Wetsvoorstel meerderheidspartijen over dringende begrotingsmaatregelen inzake gezondheidszorg
Kamerleden van de meerderheidspartijen hebben samen een wetsvoorstel ingediend met dringende begrotingsmaatregelen voor de gezondheidszorg.
Herman Nys, em. prof. medisch recht KU Leuven, ex voorzitter VITAZ
De volksvertegenwoordigers Jan Bertels (Vooruit), Kathleen Depoorter en Frieda Gijbels (N-VA), Julie Taton (MR), Jean-François Gatelier (Les Engagés) en Nawal Farih (cd&v) (allen van een van de meerderheidspartijen) dienden op 26 november bij de Kamer van volksvertegenwoordigers een wetsvoorstel in houdende diverse dringende begrotingsbepalingen inzake gezondheidszorg.
Dit wetsvoorstel omvat een aantal diverse dringende begrotingsbepalingen inzonderheid over geneesmiddelen, de maximumfactuur en de administratiekosten van de verzekeringsinstellingen.
Geneesmiddelen
Hoofdstuk 2 bevat bepalingen met betrekking tot het programma voor snelle toegang, facturatie aan 78%, heffingen op de omzet, bijdrage op de omzet, hervorming van de besparingsmaatregelen toegepast op de lijst van vergoedbare farmaceutische specialiteiten en het persoonlijk aandeel.
Maximumfactuur in psychiatrische ziekenhuizen
Hoofdstuk 3 is gewijd aan de maximumfactuur. De persoonlijke aandelen voor de opneming in een psychiatrisch ziekenhuis worden nu gedurende maximum 365 dagen in aanmerking genomen voor de maximumfactuur.
In uitvoering van het regeerakkoord wordt die beperking geschrapt om langdurige psychiatrische patiënten beter te beschermen tegen hoge kosten voor gezondheidszorg.
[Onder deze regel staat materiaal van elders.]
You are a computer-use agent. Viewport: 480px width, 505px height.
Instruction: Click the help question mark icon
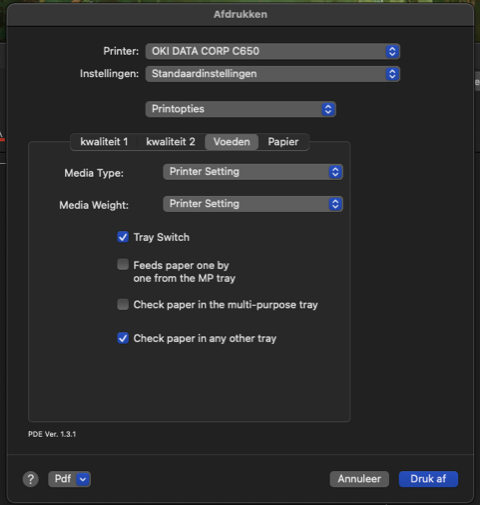point(31,479)
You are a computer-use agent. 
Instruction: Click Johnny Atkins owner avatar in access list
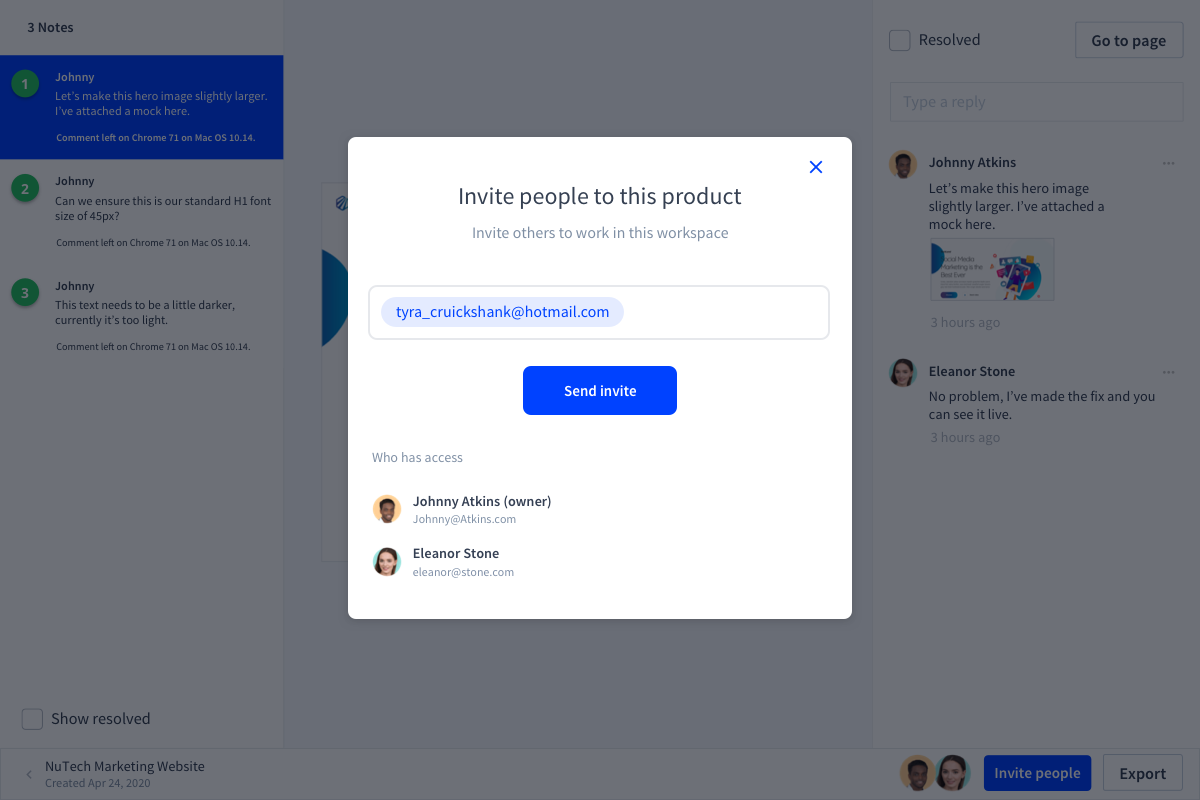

De persoonlijke aandelen voor de opneming in een psychiatrisch ziekenhuis zullen in de toekomst dus zonder beperking worden opgenomen in de remgeldteller voor de maximumfactuur en de persoonlijke aandelen die het remgeldplafond overschrijden zullen ook zonder beperking worden terugbetaald.
Administratiekosten van de verzekeringsinstellingen
Hoofdstuk 4 beoogt verschillende bepalingen te wijzigen in het kader van de administratiekosten toegekend aan de verzekeringsinstellingen. Het gaat om vier maatregelen.
Een ervan betreft de uitvoering van het regeerakkoord. De verzekeringsinstellingen zullen vanaf 2026 de onverschuldigde bedragen volledig ten laste nemen die door hun eigen fouten werden betaald en niet teruggevorderd kunnen worden met toepassing van artikel 17, tweede lid, van de wet van 11 april 1995 tot invoering van het Handvest van de sociaal verzekerde.
Als de verzekeringsinstelling echter kan aantonen dat de fout in de zin van artikel 17, tweede lid, van deze toerekenbaar is aan een andere instelling van sociale zekerheid, moet dit bedrag toch niet ten laste van de administratiekosten worden genomen.